Safety. In our community it is a mantra that is repeated over and over again and is gone over ad-nausium. With the type of play that we get up to in the community here safety is always an element of concern of course. You should be reasonably proficient with whatever type of play you are doing and take the proper safety precautions. I feel sometimes that we are getting too carried away with the safety aspects of everything. We seem to be going overboard on being super-safe and missing out on what play is all about to start with (for most of us). I don’t know if I am in the minority with this point of view but I think we can sometimes get a little too enthusiastic ensuring everyone is wrapped in cotton-wool and sterile to ensure they pass through whatever activities are done to them unscathed. The play party might as well smell like a sterile hospital room (and I’ve been to some where the smell of cleaner is very prevalent). I even found some support for this point of view in some of Fetish Diva Midori’s writing (she writes very interesting essays on kink). Two quotes I found come to mind:
We need good information and quality education to maximize the fun, but there’s a point where we can lose sign of the forest for the trees. The focus on tehnical expertise and sometimes near-paranoid focus on risk obliteration paralyzes players from living the joys of the experience itself. – Midori, Wild Side Sex: The Book of Kink, Daedalus Publishing, 2005, pp 71 (Essay: 25 Years: Kink State of the Union).
and
Play parties smell more of antiseptic surface cleaners than sweat, blood and cum. This may simply be part of the social evolution of the community, but it does dampen my leather lust. I found myself wondering, `What’s going on here?’ – Midori, Wild Side Sex: The Book of Kink, Daedalus Publishing, 2005, pp 116 (Essay: Measure of a Perv).
I have allot of respect for Midori and her writings and have seen her speak on several occasions.
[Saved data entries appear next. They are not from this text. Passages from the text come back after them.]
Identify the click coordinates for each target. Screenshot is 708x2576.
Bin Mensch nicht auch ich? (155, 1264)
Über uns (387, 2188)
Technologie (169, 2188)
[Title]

She’s travelled the world preaching kink and has made a living out of it so I think her opinions carry of a bit of street credibility.
I wonder how many other high profile kinksters are secretly thinking the same?
Oh ya, and she is incredibly hot in a latex dress.
The book I’ve quoted out of above is on my book list on this site if you are keen. I would highly recommend it as an interesting and educational read!
I’d love to see some comments/feedback on some of the issues I’ve raised in this posting! Comment away!
Honestly, I don’t think cross-dressing and going out in public is “scening” in public. I think at some point even the most vanilla right wing bible thumpers have to suck it up and let people be who they are. I think there’s a big difference between cross-dressing in public and getting flogged over the bar at Joey Tomatoes during happy hour on a Friday.
I remember about 20 years ago when I kissed my (then) girlfriend goodbye on a fairly busy street corner. It was an impromptu moment that couples have everyday and why should we have been any different. It raised a few eyebrows and we pondered how safe/smart it was to do that. It’s one thing to not want to offend people but it’s another when you have to compromise all the time.
I think the s/m community, particularly the straight s/m community, is where the gay community was about 20 years ago in terms of public lifestyle statements.
As for safety issues, I agree with you and Midori. It is anticeptic on all sorts of levels. Sure we don’t want people getting third degree burns from fire play gone rotten but a wrapped flogger likely won’t kill you… it might hurt like a mutha but you’ll live. Like with most other aspects of life, growth comes with a few mistakes along the way. Hence RACK. It makes far more sense to me.
Thanks for the food for thought.
m.
Thanks for your note.
I totally agree with the cross-dressing/scening observation; I was just playing devil’s advocate and taking “the letter of the law” to see what kind of reaction I could provoke.
Your other observations are pretty spot on in my view too! Mistakes will be made, do take some safety precations but it’s not the be-all-end-all of a scene.